Die FAZ meldet: In Hula mordeten oppositionelle Milizen *

Das Motto der ARD-Talkshow „Anne Will“: „Assad lässt Kinder töten – wie lange wollen wir noch zuschauen?“ ließ am 6. Juni keinen Zweifel aufkommen: das bestialische Massaker in der syrischen Kleinstadt Hula unweit der Rebellenhochburg Homs hat die syrische Regierung zu verantworten. Am 25. Juni waren dort 108 Zivilisten getötet worden, davon 49 Kinder, von denen einige noch im Säuglingsalter waren. Die Umstände dieser Morde schienen klar und unumstößlich: verantwortlich für die Gräuel war die staatliche syrische Armee und die mit ihr verbundenen „Schabiha“-Milizen, die wahllos in Hula gemordet hätten.

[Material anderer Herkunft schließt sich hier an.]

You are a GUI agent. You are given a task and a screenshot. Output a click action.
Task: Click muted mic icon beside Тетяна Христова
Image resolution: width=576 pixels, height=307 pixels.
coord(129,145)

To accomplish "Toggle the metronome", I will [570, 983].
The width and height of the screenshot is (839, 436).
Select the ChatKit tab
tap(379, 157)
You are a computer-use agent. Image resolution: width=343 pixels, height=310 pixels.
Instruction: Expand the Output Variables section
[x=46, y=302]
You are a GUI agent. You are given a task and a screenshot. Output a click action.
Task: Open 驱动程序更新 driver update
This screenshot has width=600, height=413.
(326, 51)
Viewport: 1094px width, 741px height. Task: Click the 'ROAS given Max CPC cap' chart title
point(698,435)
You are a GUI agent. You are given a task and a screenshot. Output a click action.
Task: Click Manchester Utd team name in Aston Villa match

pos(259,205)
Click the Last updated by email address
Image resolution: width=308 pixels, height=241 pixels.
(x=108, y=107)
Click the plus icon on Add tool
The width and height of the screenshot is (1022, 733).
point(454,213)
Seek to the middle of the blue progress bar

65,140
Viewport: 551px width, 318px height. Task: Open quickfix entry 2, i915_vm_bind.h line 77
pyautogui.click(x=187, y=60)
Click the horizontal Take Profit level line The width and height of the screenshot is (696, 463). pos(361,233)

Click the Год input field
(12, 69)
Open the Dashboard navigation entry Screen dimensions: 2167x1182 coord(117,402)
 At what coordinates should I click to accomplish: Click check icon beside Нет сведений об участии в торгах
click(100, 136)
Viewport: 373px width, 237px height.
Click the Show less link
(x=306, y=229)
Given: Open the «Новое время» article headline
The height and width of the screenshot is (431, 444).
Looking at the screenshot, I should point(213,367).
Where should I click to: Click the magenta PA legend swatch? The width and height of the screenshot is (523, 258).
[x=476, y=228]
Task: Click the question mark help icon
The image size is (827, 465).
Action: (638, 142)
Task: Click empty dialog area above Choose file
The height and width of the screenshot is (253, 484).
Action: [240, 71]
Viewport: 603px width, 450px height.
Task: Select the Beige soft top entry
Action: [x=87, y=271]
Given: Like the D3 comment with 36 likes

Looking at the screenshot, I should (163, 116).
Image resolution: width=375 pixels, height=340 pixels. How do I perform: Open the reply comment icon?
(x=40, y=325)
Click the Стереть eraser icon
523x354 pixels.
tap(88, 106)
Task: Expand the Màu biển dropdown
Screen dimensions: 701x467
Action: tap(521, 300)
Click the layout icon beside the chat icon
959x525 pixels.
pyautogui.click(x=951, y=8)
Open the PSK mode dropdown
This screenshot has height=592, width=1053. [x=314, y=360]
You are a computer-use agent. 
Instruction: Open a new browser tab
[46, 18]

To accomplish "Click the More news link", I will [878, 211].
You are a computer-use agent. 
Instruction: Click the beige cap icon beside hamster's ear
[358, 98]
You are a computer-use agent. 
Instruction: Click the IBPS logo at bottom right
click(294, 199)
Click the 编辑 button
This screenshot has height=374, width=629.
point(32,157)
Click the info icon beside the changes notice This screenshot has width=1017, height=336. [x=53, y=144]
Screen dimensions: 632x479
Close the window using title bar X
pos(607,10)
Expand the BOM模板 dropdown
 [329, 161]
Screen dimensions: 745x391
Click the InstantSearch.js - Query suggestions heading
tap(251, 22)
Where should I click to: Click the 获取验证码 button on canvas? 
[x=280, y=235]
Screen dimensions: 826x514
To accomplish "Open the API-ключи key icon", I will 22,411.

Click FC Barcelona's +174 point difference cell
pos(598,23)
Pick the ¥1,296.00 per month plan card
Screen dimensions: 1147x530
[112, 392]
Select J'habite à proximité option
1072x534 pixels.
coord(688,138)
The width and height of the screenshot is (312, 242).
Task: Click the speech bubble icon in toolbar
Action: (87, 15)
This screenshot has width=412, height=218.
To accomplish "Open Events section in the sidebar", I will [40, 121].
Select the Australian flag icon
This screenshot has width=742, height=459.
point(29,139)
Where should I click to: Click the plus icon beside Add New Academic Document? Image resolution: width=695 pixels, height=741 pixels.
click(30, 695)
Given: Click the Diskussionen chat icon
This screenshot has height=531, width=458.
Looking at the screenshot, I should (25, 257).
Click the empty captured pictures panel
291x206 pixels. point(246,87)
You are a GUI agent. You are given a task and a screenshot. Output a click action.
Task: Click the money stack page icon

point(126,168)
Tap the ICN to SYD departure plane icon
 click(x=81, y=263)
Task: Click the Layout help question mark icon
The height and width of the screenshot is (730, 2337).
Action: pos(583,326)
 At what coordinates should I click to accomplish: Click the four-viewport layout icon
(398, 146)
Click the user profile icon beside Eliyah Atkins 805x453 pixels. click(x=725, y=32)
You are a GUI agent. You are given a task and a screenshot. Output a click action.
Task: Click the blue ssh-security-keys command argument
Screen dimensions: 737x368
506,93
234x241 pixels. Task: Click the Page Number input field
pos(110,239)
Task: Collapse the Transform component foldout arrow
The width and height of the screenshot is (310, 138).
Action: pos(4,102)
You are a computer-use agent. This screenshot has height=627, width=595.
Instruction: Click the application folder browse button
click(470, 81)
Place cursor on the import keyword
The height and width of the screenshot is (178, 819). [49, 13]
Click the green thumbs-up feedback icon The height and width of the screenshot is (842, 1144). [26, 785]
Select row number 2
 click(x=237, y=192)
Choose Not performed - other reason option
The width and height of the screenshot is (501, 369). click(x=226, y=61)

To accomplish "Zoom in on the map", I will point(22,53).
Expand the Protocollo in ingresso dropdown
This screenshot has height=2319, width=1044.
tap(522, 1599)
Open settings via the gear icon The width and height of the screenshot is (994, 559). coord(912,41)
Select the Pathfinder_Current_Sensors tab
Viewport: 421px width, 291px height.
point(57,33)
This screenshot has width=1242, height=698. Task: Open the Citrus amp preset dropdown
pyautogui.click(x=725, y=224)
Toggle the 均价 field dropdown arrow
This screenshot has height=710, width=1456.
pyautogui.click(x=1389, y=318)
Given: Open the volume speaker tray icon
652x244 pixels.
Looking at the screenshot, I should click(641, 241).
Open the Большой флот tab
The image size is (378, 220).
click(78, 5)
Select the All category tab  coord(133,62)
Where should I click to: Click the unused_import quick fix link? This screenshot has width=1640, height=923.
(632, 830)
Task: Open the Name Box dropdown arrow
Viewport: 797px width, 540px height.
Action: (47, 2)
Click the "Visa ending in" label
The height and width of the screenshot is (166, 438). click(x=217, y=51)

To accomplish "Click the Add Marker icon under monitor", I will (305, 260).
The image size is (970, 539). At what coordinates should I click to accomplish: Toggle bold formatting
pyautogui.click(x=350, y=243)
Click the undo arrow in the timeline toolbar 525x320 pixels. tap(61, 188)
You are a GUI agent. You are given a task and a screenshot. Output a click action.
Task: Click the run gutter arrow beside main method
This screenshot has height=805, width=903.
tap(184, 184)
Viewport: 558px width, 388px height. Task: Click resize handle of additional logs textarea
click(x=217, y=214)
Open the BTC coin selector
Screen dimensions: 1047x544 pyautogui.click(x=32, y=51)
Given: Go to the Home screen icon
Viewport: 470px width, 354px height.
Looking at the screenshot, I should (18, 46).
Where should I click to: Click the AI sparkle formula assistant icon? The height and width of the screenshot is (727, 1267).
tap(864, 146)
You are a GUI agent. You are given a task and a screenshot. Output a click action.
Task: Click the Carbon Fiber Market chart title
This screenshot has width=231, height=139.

So berichteten es nicht nur die ARD, sondern bis auf wenige Ausnahmen nahezu einhellig alle westlichen Medien. Jetzt aber mehren sich die Zweifel an dieser Version einer Bluttat, die die Welt zurecht empörte und nicht nur zur Ausweisung syrischer Botschafter führte, sondern in der Öffentlichkeit neue Forderungen nach einem offenen Militäreinsatzes in Syrien nach sich zog.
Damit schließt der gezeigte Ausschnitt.